■ REQUIRED WORK ■
Transcribe exactly everything in the data below from the line containing "Instruction: Go to the Home icon" down to the line containing "Click help icon", both lines included and nothing further.
◇ ◇ ◇ ◇
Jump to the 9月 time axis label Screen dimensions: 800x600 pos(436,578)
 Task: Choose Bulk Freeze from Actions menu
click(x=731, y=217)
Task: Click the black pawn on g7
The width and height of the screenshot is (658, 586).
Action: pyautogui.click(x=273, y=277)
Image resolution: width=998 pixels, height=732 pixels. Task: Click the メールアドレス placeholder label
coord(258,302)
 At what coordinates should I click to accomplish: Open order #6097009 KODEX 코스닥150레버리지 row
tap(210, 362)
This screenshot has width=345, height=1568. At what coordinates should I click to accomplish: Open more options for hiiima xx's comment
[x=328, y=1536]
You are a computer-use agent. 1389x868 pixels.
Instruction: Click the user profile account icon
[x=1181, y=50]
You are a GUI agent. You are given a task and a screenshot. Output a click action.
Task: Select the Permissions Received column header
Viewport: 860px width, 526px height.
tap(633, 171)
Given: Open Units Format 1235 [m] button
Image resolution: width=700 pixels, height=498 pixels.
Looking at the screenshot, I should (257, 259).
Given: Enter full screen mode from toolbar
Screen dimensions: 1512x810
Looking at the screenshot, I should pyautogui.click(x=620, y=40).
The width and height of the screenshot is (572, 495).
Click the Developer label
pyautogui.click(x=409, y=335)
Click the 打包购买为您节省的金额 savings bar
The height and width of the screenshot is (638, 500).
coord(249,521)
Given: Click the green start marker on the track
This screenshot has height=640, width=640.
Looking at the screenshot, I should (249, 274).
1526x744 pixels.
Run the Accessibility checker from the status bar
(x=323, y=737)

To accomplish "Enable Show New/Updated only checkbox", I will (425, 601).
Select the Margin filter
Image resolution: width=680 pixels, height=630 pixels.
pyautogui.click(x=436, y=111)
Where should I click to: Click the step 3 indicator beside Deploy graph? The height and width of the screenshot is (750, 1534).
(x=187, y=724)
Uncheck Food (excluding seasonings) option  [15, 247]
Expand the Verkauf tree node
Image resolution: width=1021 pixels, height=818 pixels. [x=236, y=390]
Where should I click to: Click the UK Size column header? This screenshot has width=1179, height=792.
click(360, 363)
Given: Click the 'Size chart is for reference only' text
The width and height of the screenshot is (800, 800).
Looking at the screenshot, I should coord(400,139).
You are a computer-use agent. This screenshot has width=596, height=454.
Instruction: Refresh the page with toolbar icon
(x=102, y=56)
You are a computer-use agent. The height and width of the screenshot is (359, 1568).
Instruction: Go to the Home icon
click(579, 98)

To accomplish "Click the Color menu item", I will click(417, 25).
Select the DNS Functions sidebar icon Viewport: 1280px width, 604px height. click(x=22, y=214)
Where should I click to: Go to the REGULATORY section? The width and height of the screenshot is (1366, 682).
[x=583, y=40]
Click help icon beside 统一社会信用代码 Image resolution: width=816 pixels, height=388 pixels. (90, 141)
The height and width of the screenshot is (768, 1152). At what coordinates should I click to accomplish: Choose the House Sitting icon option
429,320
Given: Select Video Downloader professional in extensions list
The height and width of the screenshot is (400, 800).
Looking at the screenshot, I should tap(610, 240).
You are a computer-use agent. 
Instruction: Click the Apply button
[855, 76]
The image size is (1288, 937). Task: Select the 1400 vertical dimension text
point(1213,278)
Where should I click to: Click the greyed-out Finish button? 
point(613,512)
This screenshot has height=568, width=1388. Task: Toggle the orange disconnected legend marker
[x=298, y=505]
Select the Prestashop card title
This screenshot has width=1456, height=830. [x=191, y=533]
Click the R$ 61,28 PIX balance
◇ ◇ ◇ ◇
■ ANSWER TO THIS EXERCISE ■
Instruction: Go to the Home icon
click(579, 98)

To accomplish "Click the Color menu item", I will click(417, 25).
Select the DNS Functions sidebar icon Viewport: 1280px width, 604px height. click(x=22, y=214)
Where should I click to: Go to the REGULATORY section? The width and height of the screenshot is (1366, 682).
[x=583, y=40]
Click help icon beside 统一社会信用代码 Image resolution: width=816 pixels, height=388 pixels. (90, 141)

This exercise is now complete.